An light emitting diode (LED) control, a plurality of duty cycle signals corresponding to a plurality of LEDs are stored in a dual-port memory by memory mapping. By sampling, the stored duty cycle signals are outputted to generate a plurality of parallel single-bit data each having one single bit. After the single-bit data are converted by a data transmission module, each bit of the single-bit data is serially outputted to a drive module to drive the LEDs.
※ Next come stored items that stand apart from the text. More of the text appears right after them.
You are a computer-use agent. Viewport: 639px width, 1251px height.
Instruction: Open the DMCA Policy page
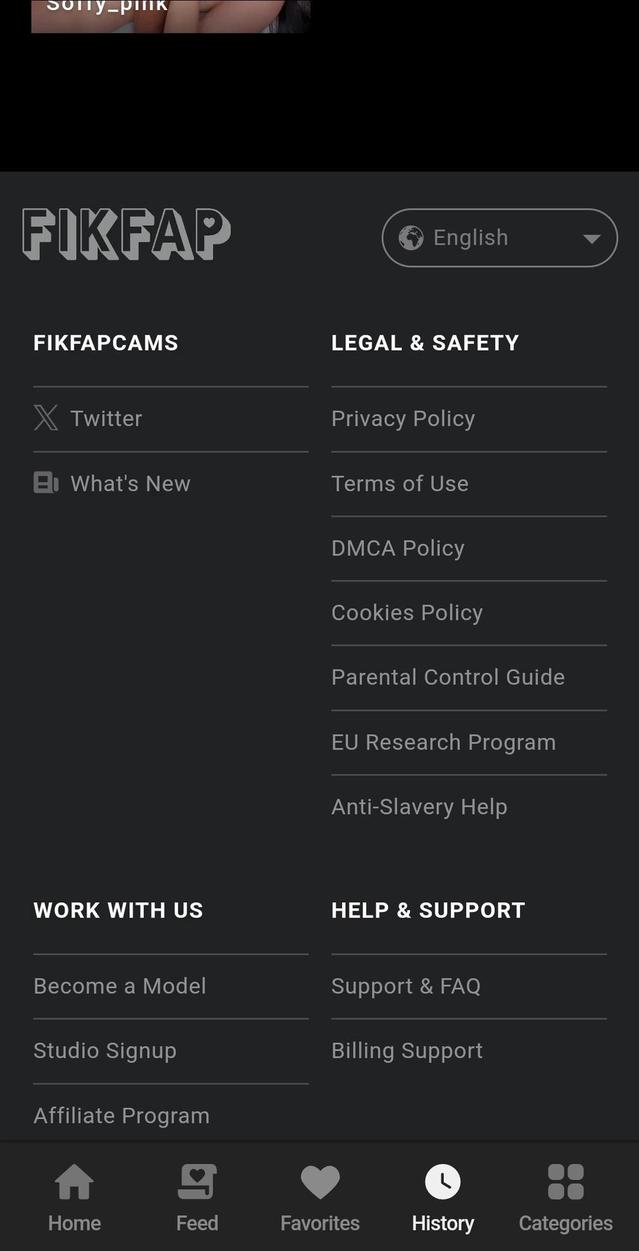[397, 548]
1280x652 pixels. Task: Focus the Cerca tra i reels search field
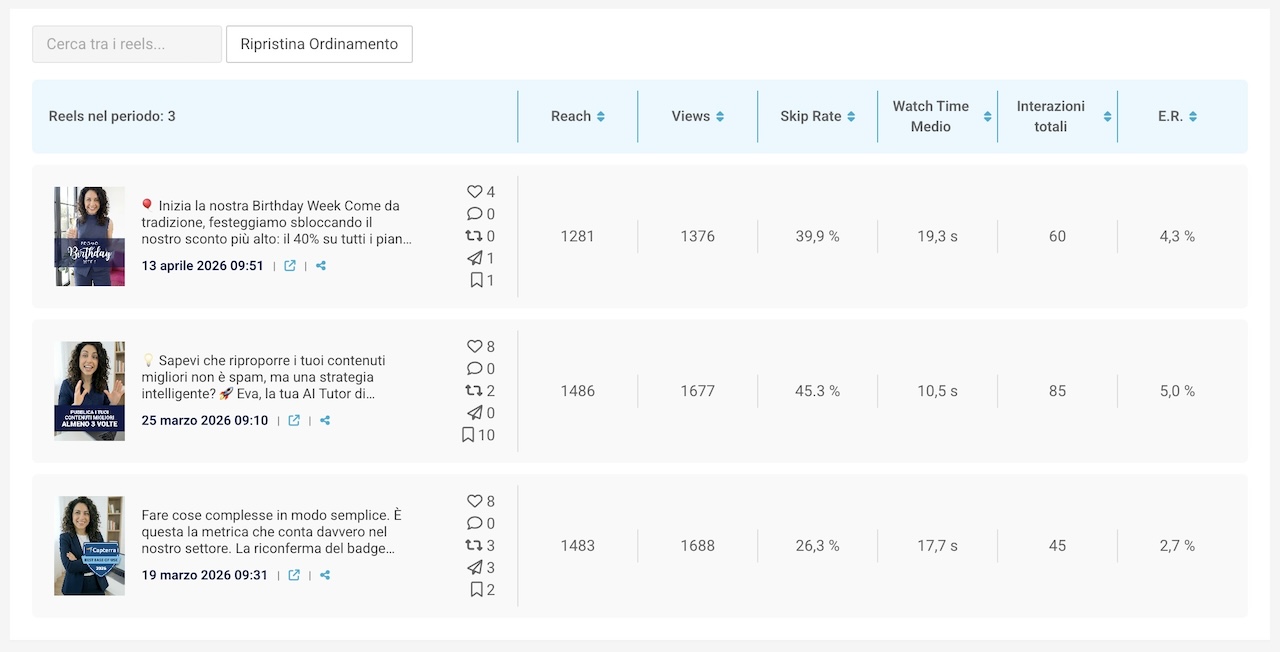click(x=127, y=44)
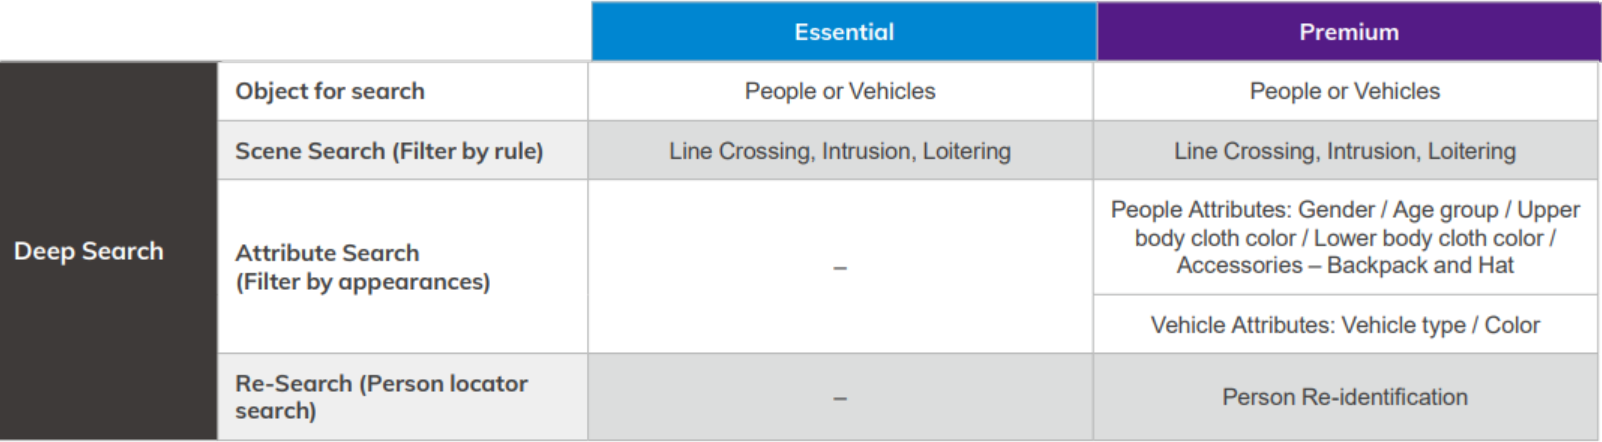Select Essential's Line Crossing, Intrusion, Loitering cell
The image size is (1602, 442).
(x=840, y=151)
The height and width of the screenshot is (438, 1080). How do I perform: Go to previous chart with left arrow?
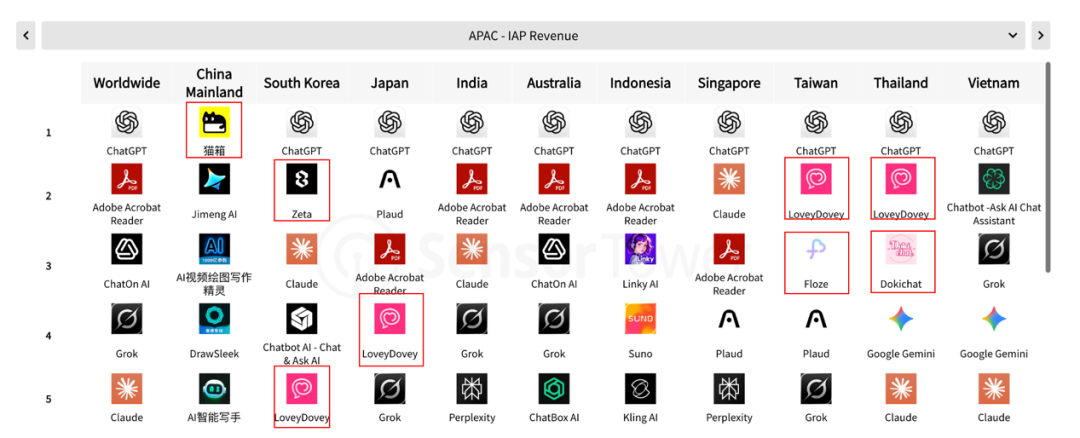point(26,36)
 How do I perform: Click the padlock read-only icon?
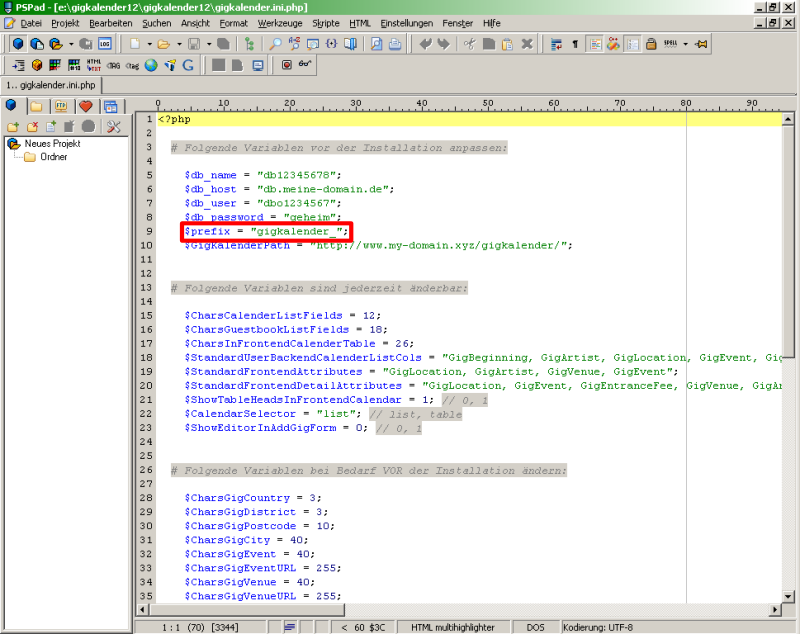pos(651,44)
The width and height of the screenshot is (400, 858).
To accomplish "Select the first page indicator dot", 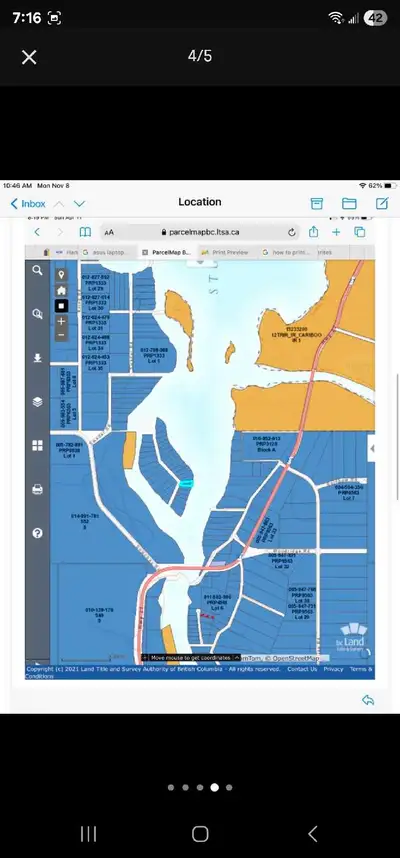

Thus, the ON duty cycles of the LEDs are modulated by pulse width modulation (PWM), light emitted from the LEDs are mixed in time-domain, and the brightness of the LEDs can be controlled.
Legal claims defining the scope of protection, as filed with the USPTO.
1. An LED control circuit in an image display apparatus or a lighting apparatus comprising a drive module and a plurality of LEDs, the LED control circuit comprising: a memory, storing a plurality of duty cycle signals by memory mapping, wherein each duty cycle signal is related to each LED; a memory control unit coupled to the memory, accessing the duty cycle signals stored in the memory; a modulation unit coupled to the memory control unit, modulating the duty cycle signals accessed by the memory control unit into a plurality of first digital data, wherein the first digital data indicate ON/OFF state of the LEDs; and a data transmission module coupled to the modulation unit, receiving the first digital data in parallel, wherein the data transmission module converts the first digital data for serially outputting a plurality of second digital data; wherein the drive module receives the second digital data to control ON/OFF of the LEDs.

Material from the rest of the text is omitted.